* [What you will do]
Please reproduce exactly the line that carries "Click the View Results toolbar icon" and all remaining lines through the last line of the data, and write nothing else.

* [Supplied material]
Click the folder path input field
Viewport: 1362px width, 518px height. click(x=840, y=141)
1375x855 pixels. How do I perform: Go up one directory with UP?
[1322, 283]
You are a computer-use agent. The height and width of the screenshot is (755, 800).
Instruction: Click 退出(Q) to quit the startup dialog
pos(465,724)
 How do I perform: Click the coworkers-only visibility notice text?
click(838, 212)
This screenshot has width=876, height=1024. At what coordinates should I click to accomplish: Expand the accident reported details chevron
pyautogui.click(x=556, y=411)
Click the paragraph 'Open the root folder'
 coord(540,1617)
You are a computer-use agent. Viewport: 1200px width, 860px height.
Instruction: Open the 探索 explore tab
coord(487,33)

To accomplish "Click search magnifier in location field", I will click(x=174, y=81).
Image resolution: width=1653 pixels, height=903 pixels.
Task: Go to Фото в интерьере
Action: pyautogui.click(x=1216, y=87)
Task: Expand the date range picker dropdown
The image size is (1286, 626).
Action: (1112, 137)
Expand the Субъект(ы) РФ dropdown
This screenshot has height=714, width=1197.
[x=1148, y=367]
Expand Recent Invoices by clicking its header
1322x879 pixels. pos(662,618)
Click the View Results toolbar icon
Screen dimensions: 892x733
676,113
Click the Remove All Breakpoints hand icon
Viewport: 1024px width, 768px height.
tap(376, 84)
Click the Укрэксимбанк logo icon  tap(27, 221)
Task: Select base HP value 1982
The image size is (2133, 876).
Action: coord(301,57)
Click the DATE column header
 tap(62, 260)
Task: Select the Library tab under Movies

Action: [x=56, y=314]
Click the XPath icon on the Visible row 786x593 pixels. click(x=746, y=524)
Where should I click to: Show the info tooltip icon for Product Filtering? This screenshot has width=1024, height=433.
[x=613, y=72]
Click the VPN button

* [Finished exercise]
Click the View Results toolbar icon
Screen dimensions: 892x733
676,113
Click the Remove All Breakpoints hand icon
Viewport: 1024px width, 768px height.
tap(376, 84)
Click the Укрэксимбанк logo icon  tap(27, 221)
Task: Select base HP value 1982
The image size is (2133, 876).
Action: coord(301,57)
Click the DATE column header
 tap(62, 260)
Task: Select the Library tab under Movies

Action: [x=56, y=314]
Click the XPath icon on the Visible row 786x593 pixels. click(x=746, y=524)
Where should I click to: Show the info tooltip icon for Product Filtering? This screenshot has width=1024, height=433.
[x=613, y=72]
Click the VPN button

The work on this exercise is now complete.